Samsung Announces Its Very Own “Bixby” Digital Assistant, Here Are The Details

Samsung today took the wraps off of its new Bixby digital assistant, and although we have not yet seen the software in action, the company has detailed the press in which it presents what it believes makes Bixby different to options from the likes of Google, Apple, Microsoft and Amazon.

The answer, according to Samsung’s InJong Rhee, executive vice president and head of R&D for Samsung’s software and services division, is that Bixby will be capable of doing more of what users would normally do via a smartphone’s touch screen without them needing to lift a finger, beyond pressing the Bixby button on their phones, of course.

Samsung is expected to announce its new flagship smartphones, the Galaxy S8 and Galaxy S8+, at an event on March 29th and it is here that we expect that Bixby will be put through its paces on-stage, giving us our first glimpse of the latest entry into the fight to bring the world the definitive digital assistant. If Samsung’s today’s announcement is anything to go by, hopes are high.

When an application becomes Bixby-enabled, Bixby will be able to support almost every task that the application is capable of performing using the conventional interface (ie. touch commands). Most existing agents currently support only a few selected tasks for an application and therefore confuse users about what works or what doesn’t work by voice command. The completeness property of Bixby will simplify user education on the capability of the agent, making the behaviors of the agent much more predictable.

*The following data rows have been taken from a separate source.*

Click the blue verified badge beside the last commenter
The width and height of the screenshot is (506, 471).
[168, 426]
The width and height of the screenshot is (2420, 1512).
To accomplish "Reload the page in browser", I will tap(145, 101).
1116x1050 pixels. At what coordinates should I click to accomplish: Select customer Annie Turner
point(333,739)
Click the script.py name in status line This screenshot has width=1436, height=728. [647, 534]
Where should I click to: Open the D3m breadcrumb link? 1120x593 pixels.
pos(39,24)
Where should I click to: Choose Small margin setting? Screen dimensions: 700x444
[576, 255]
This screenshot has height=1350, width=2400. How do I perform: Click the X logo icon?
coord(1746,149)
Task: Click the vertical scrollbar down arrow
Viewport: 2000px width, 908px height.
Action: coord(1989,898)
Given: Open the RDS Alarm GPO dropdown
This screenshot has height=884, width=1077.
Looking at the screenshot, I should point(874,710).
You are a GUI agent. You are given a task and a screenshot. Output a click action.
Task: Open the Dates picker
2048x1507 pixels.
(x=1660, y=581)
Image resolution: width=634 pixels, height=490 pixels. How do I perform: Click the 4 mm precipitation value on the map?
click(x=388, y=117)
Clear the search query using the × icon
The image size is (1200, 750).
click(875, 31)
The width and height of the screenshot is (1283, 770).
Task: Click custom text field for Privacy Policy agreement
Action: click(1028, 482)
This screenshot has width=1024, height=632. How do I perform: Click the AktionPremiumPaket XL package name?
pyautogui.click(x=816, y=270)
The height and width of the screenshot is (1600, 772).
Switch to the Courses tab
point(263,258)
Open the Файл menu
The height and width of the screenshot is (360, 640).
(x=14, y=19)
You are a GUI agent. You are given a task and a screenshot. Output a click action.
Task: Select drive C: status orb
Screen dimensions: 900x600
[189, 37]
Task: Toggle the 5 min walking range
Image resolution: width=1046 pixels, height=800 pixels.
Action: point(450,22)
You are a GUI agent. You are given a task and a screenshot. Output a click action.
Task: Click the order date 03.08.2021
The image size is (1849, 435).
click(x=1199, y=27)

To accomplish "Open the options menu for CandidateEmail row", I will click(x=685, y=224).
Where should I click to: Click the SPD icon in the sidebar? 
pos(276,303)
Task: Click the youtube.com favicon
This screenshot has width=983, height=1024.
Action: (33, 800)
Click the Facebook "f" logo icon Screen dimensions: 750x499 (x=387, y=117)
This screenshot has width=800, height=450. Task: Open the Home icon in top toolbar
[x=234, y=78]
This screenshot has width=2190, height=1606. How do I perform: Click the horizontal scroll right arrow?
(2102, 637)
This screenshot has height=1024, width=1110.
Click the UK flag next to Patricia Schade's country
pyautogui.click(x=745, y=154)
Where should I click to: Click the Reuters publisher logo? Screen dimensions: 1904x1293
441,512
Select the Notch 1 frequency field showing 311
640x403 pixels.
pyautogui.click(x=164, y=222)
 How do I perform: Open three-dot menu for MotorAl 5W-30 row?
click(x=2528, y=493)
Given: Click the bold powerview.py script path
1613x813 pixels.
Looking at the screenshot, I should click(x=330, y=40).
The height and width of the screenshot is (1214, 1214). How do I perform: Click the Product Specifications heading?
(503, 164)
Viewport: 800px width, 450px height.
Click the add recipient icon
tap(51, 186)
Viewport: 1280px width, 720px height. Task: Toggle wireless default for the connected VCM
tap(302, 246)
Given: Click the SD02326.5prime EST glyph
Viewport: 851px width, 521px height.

Beyond that, if Bixby requires more information than the user has given it in order to fulfil a task, Samsung says the assistant will prompt the user instead of simply giving up. Samsung calls this “cognitive tolerance,” and if it works as it is claimed to, this alone could make Bixby an interesting proposition.

Most agents require users to state the exact commands in a set of fixed forms. Bixby will be smart enough to understand commands with incomplete information and execute the commanded task to the best of its knowledge, and then will prompt users to provide more information and take the execution of the task in piecemeal.

Allegedly leaked Samsung Galaxy S8 render

A handful of Bixby-ready apps are expected to debut during the Galaxy S8 launch event at the end of this month, and Samsung will be making an SDK available so that developers can add Bixby support to their own apps. It is this buy-in from developers that will be key in whether the assistant will be able to get a foothold, but with Samsung being the biggest player in town, if anyone can get developers to add support to their apps, then Samsung can.